■ TASK TO COMPLETE
An acceptable answer repeats exactly the line containing "How do I perform: Mute" and all lines that follow it in the listing below, and it includes no pictures.

■ EXERCISE INPUTS
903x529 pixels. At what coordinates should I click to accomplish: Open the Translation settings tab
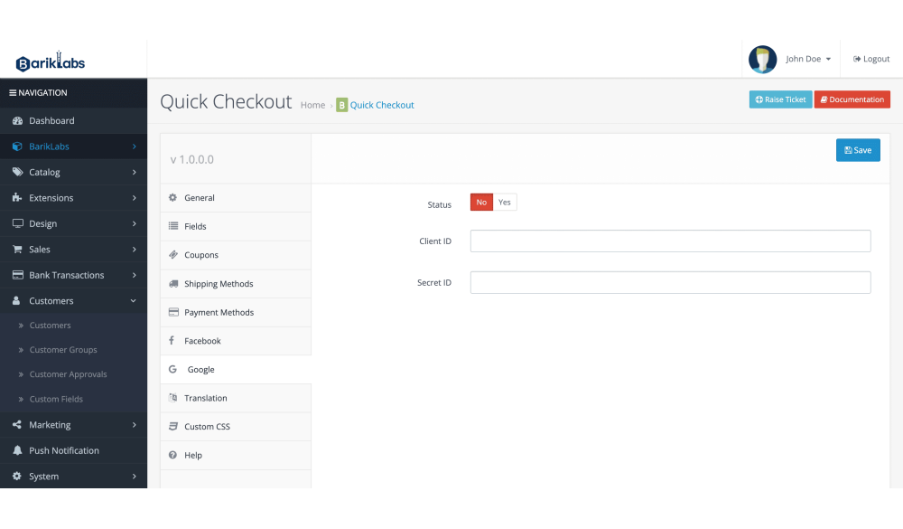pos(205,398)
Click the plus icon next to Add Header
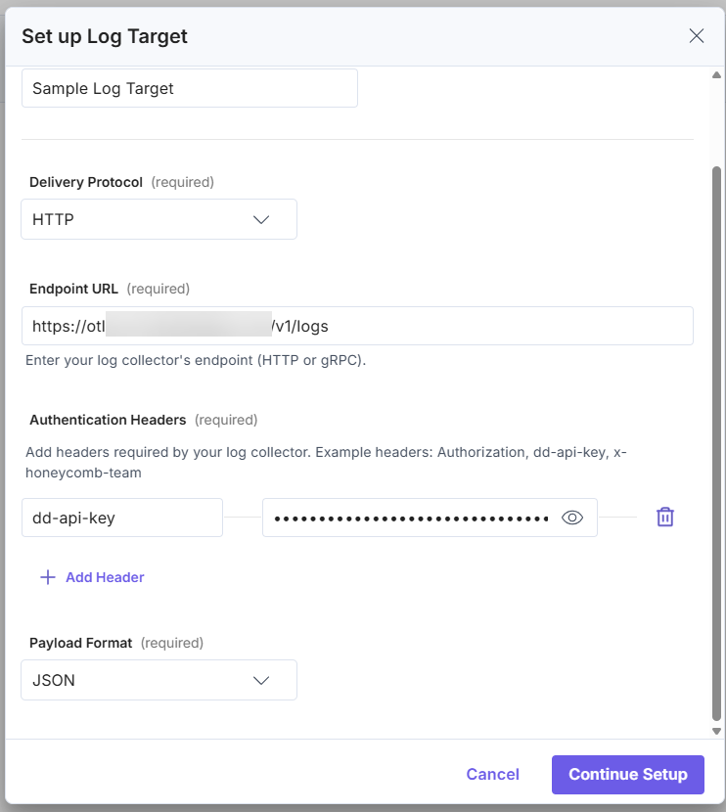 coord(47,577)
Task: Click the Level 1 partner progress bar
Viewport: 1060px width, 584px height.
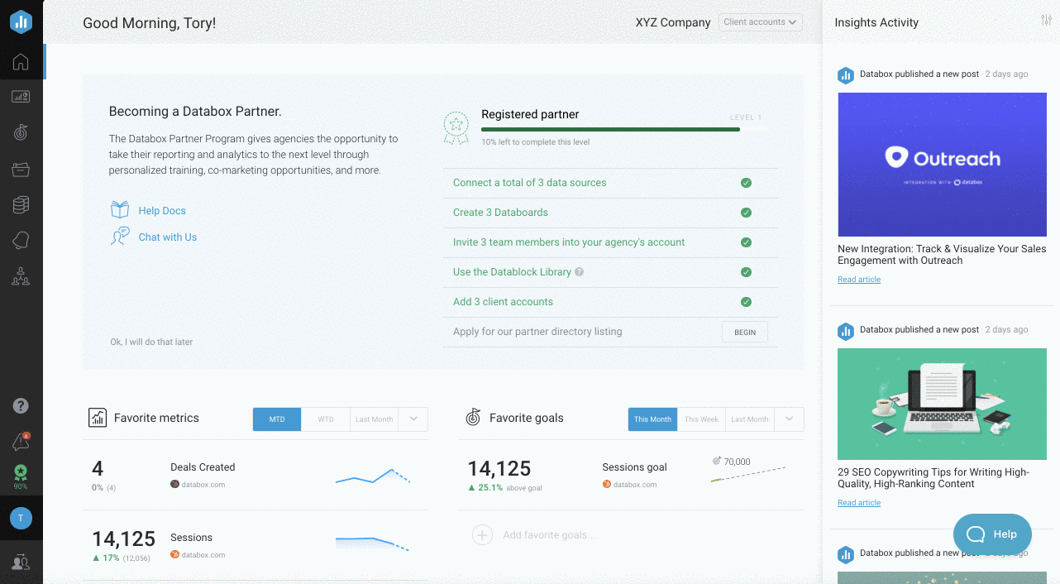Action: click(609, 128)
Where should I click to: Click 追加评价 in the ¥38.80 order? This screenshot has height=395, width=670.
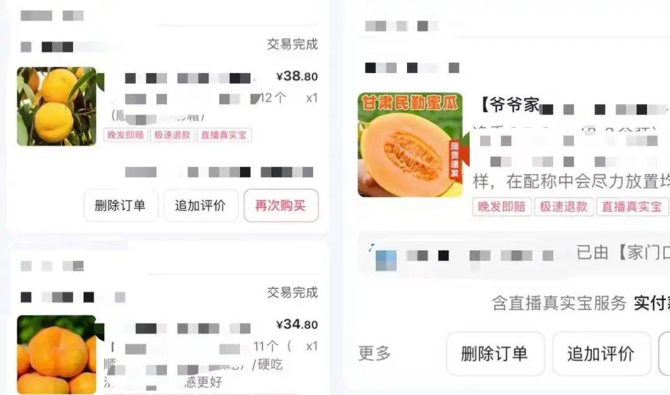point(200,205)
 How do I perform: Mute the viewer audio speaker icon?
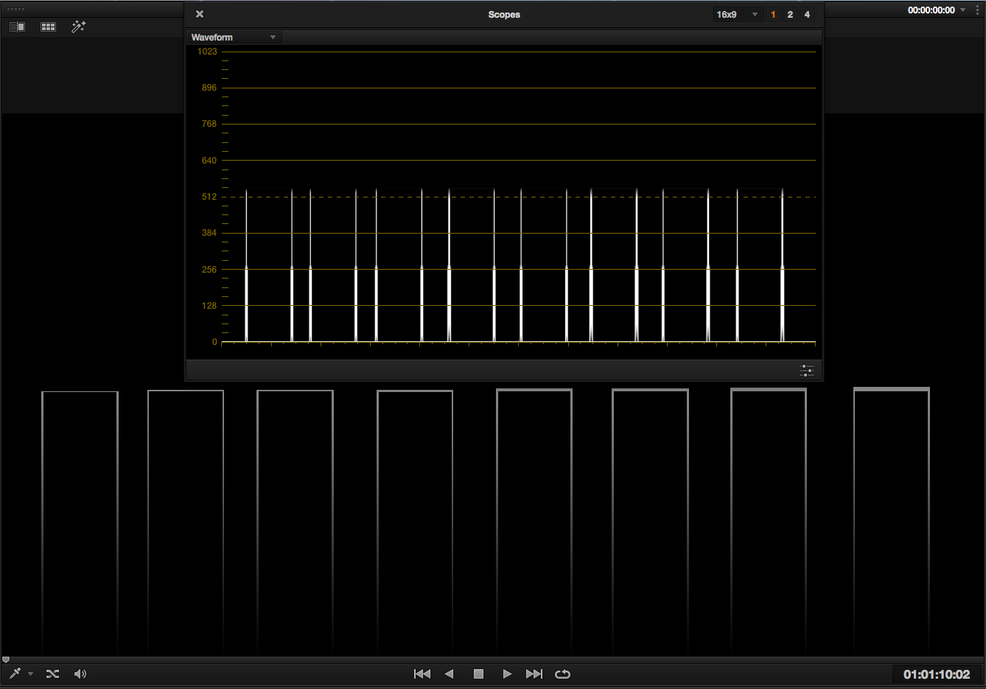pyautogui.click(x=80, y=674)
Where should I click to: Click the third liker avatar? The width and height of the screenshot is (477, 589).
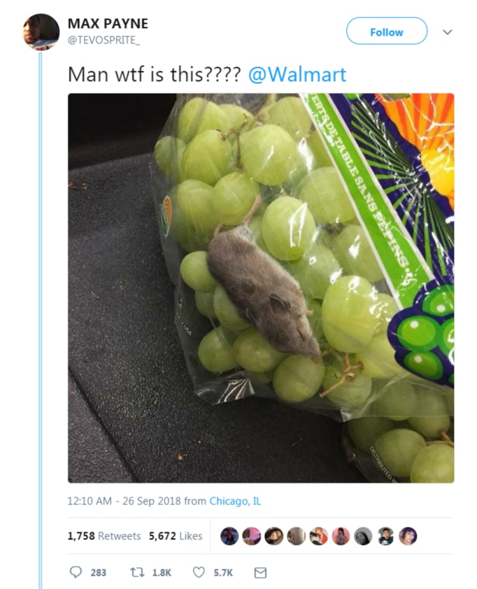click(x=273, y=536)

■ OUTPUT
 How do I perform: Mute the viewer audio speaker icon?
pyautogui.click(x=80, y=674)
Where should I click to: Click the third liker avatar? The width and height of the screenshot is (477, 589).
click(x=273, y=536)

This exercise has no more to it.